Adam Spangler -
At 0700 hours, June 17, 100 Miles off the coast of Greenland, a black inflatable speedboat splashed into the icy water off the bow of a large, repurposed Russian fireboat. Kumi Naidoo, the charismatic leader of Greenpeace International, climbed down into it. As the engine revved up and the high-speed Zodiac started pounding through the waves, Naidoo recalled clutching a bow rope tightly with one hand, and with the other holding a banner demanding, “Stop Arctic Destruction.”
Speeding past Danish naval patrol boats, the inflatable reached its target, a towering 53,000-ton oil rig. As Naidoo and his Nordic action coordinator, Ulvar Arnkvaern, started to climb a steel ladder that stretched 100 feet up to the platform, a high-pressure fire hose hammered freezing water down on their heads.
Soaked to the skin and shivering violently, Naidoo and Arnkvaern fought their way up, step by step. When they reached the deck of the oil rig, Naidoo announced to the crewmen who surrounded him that he was there to hand over a petition signed by 50,000 people online demanding that the rig operator, Cairn Energy, release its oil-spill response plan—if it even had one.

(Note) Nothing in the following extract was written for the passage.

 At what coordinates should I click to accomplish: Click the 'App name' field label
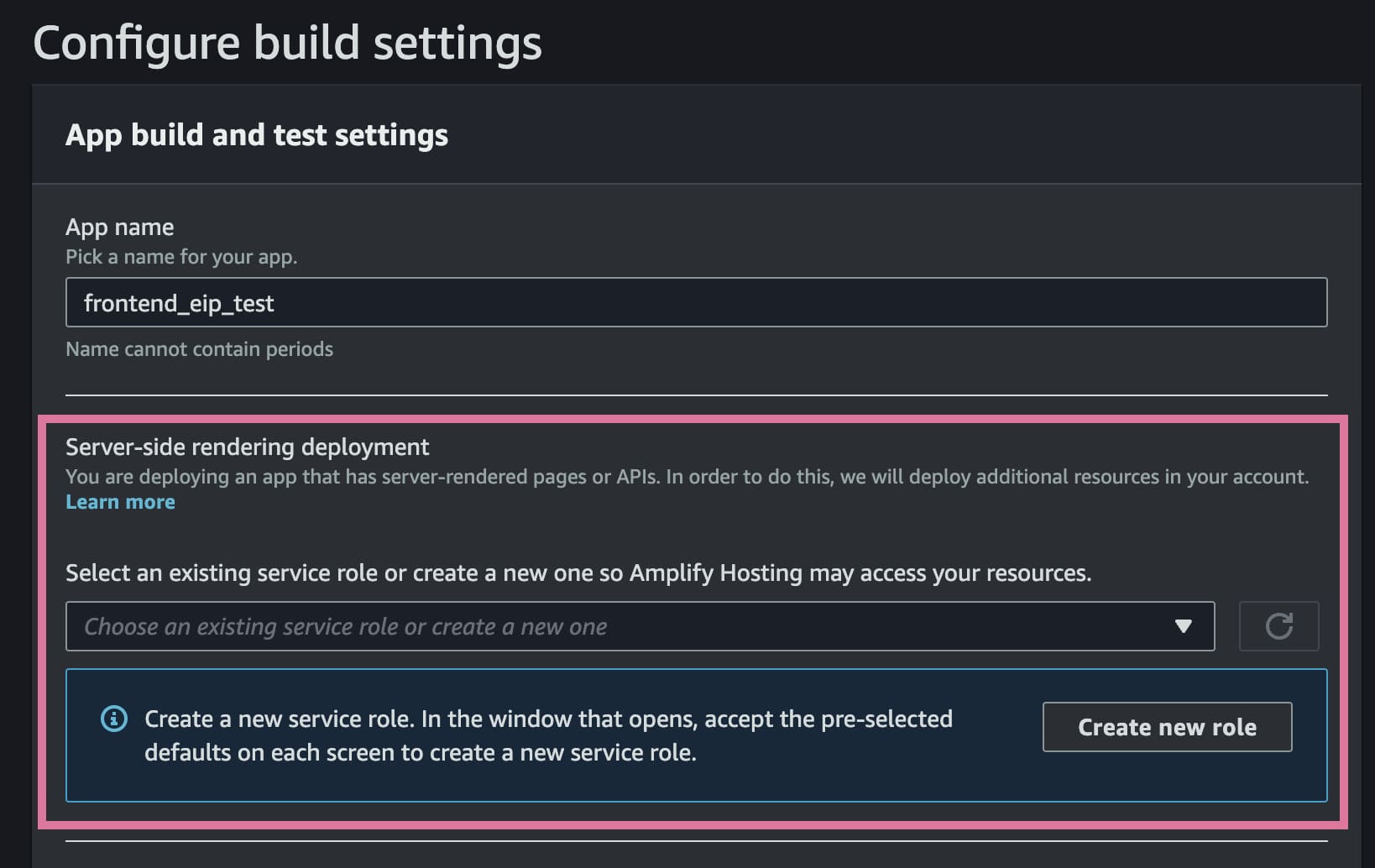120,227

The captain of the rig refused to see him and, while he waited to be arrested, Naidoo gave a short interview to a newspaper reporter patched in by walkie-talkie. When a police helicopter landed, the activists were flown off to four days in a Greenland jail, where Naidoo came down with a fever. The petition was left behind, unread. Both sides claimed victory though neither seemed to have won anything.

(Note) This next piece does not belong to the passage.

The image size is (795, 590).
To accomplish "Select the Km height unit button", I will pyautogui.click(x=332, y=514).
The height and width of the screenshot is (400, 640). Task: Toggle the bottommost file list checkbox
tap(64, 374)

The Cairn Energy protest was the first time a Greenpeace executive director had been arrested and deported in a direct action in over a decade and it’s not a coincidence that Naidoo decided to lead the operation on the eve of the organization’s 40th anniversary.
Greenpeace finds itself at a major crossroads. What began as a tiny grassroots group in Vancouver now has 2.8 million members and 2,500 employees in 40 countries. It is not just the international face of the environmental movement—it is a behemoth that rivals some of the companies it opposes.
It has won battles in the wilderness and in the courts, but it also faces widespread criticism that it has not achieved major, world-changing results. As the organization struggles with middle age, a question flaps in the air like one of their tattered banners: What is Greenpeace’s role in the world today ?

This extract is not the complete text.